"Days after starting his second term, President Donald Trump issued a series of executive orders that targeted DEI programs and policies for elimination, decrying them as illegal and immoral. Museums across the country scrambled to react - and in many cases, comply. Within days, Washington's National Gallery of Art announced it would close its office of belonging and inclusion and remove the words "diversity, equity, access and inclusion" from its list of values on its website."
"Founded in 1992 at the site of a historic Buddhist temple in L.A.'s Little Tokyo, the museum took a stand against Trump and his anti-DEI edicts while other museums acquiesced. Two weeks after the Smithsonian shuttered its DEI office and stripped its websites of DEI-related language, JANM's leaders announced that they would not waver from their commitment to DEI or their mission of telling the full truth about the Japanese American experience, World War II incarceration camps and all."

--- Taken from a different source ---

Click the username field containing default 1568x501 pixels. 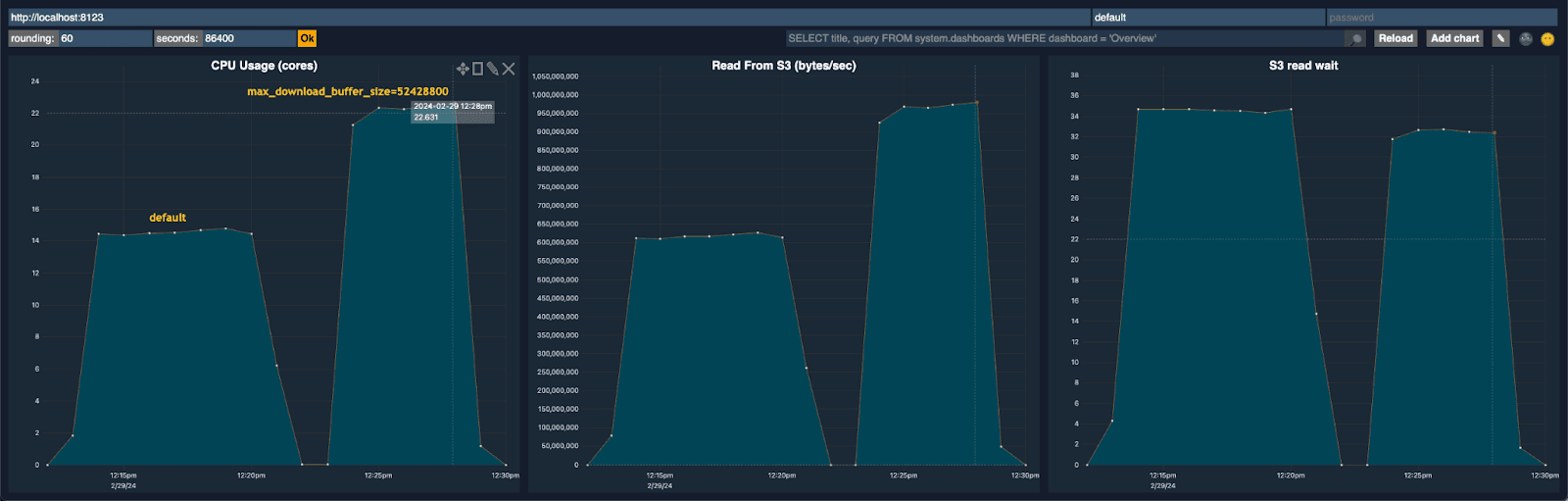[1207, 18]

Executive orders targeting diversity, equity and inclusion prompted many museums to close DEI offices and remove DEI language from public materials. The National Gallery of Art and the Smithsonian quickly eliminated DEI references, while the Japanese American National Museum took a different path and publicly affirmed its DEI commitments. JANM, founded in 1992 at a historic Buddhist temple in Little Tokyo, adopted the slogan "We will scrub nothing" and maintained its mission to tell the full truth about the Japanese American experience and World War II incarceration. JANM faced financial consequences, losing federal grants including $660,000 from the National Endowment for the Humanities against an operating budget of about $13 million.